The improved startle habituation setup from [59] demonstrated a consistent delivery of stimulus strength to larvae in all wells even though only one solenoid was attached to a side of the wall. The solenoid was tested to provide sufficient vibrational strength to startle larvae but not overly strong, as larvae would not habituate under an overly intensive condition [57]. Although acoustic stimuli are commonly used as startle stimuli in larval zebrafish [72, 73], most experimental setups utilized a speaker to vibrate the plate attached beneath the well, which was similar to the vibrational force of a tapping solenoid. In addition, vibrational startle stimuli similarly induce startle responses to acoustic stimuli [61]. Therefore, with the commercially available solenoid and the standard 24‐well plate, this improved setup is capable of providing moderate throughput for larval zebrafish behavioral experiments.

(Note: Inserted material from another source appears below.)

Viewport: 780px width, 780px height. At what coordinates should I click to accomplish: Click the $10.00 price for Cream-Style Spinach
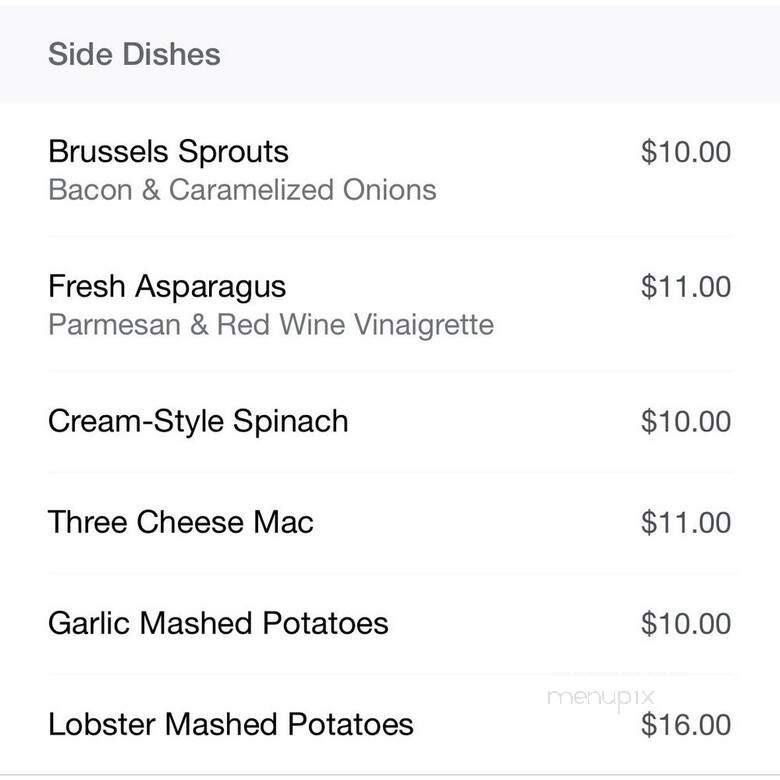(x=686, y=421)

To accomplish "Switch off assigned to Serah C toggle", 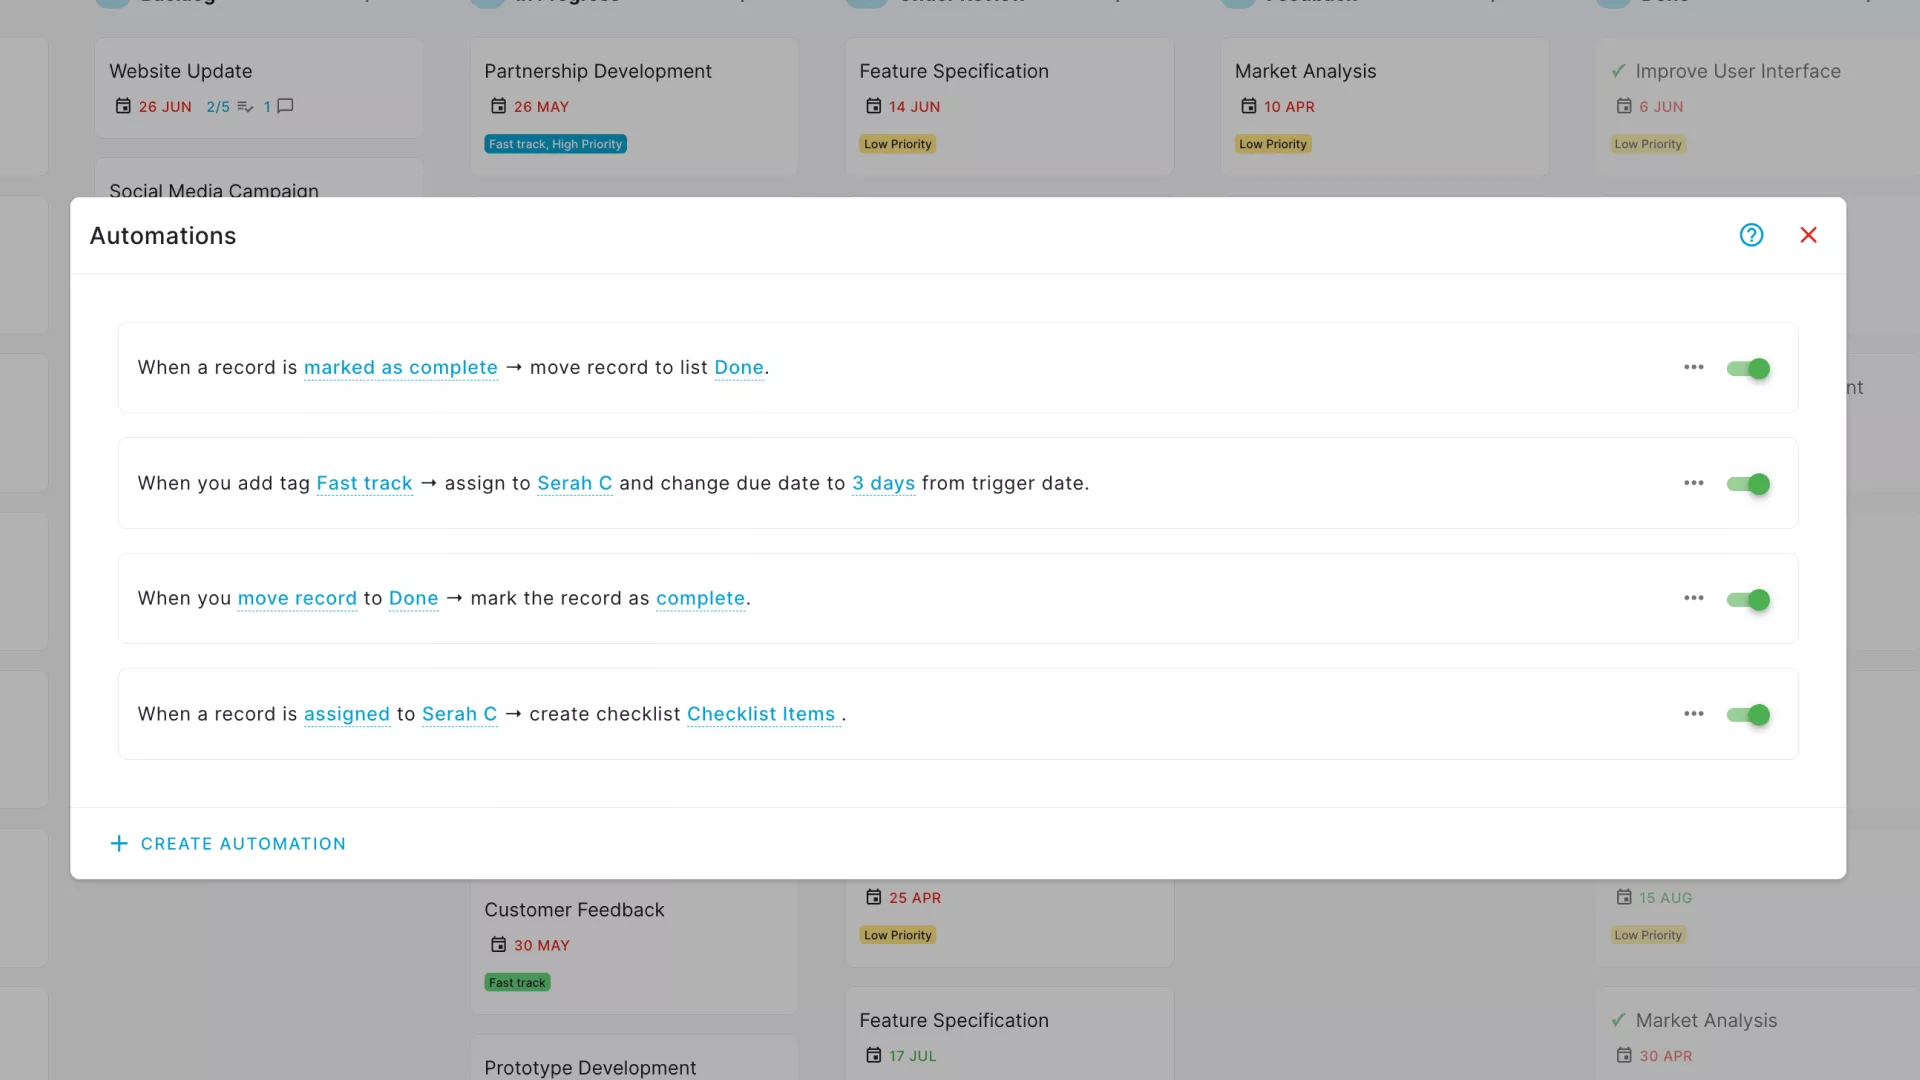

Startle habituation is defined as a decrement in startle response over repetitive startle stimulation, with the behavioral trajectory adhering to the characteristics of startle habituation [57, 61]. The startle response in zebrafish triggered by acoustic or vibrational stimuli is typically observed with a sequential Short Latency C‐start, SLC, followed by the Long Latency C‐start LLC [47, 74]. The SLC response was probabilistic and ceased shortly, whereas the LLC, which was likely observed in low‐intensity stimulation, maintained responsiveness as a backup escape response [75]. The SLC is mediated by a well‐defined neural circuit in the brainstem and spinal cord; a major component of this circuit is a small number of hindbrain neurons, which are the large, bilaterally paired Mauthner cells [76]. Startle habituation of the SLC is regulated by the suppression of Mauthner neuron excitability in the locomotor circuit [77]. The suppression signal can be strengthened from NMDA receptor‐dependent feedforward neurons to the lateral dendrite activity of Mauthner neurons [70]. The startle probability regulation by the NMDA receptor was observed in the spaced‐training paradigm (short‐term and long‐term habituation) but not in the single‐session paradigm [47, 78]. The SLC response mediated by the Mauthner network is crucial for understanding the startle habituation mechanism. This mechanism may be associated with habenular signaling; however, the potential link between the habenula and the Mauthner neurons requires further investigation. We understood that only a 30 Hz video recording could not distinguish the SLC from the LLC response, as both responses happened before 30 ms [75]. However, our computational analysis on the probability of startle response, which measured body‐position change, provided the result of a rapid decline in startle response that can be reinitiated in subsequent blocks, ensuring the capability to collect the SLC response (with also LLC response) that presented the nature of startle habituation. Hence, our paradigm could effectively exhibit startle habituation in larval zebrafish.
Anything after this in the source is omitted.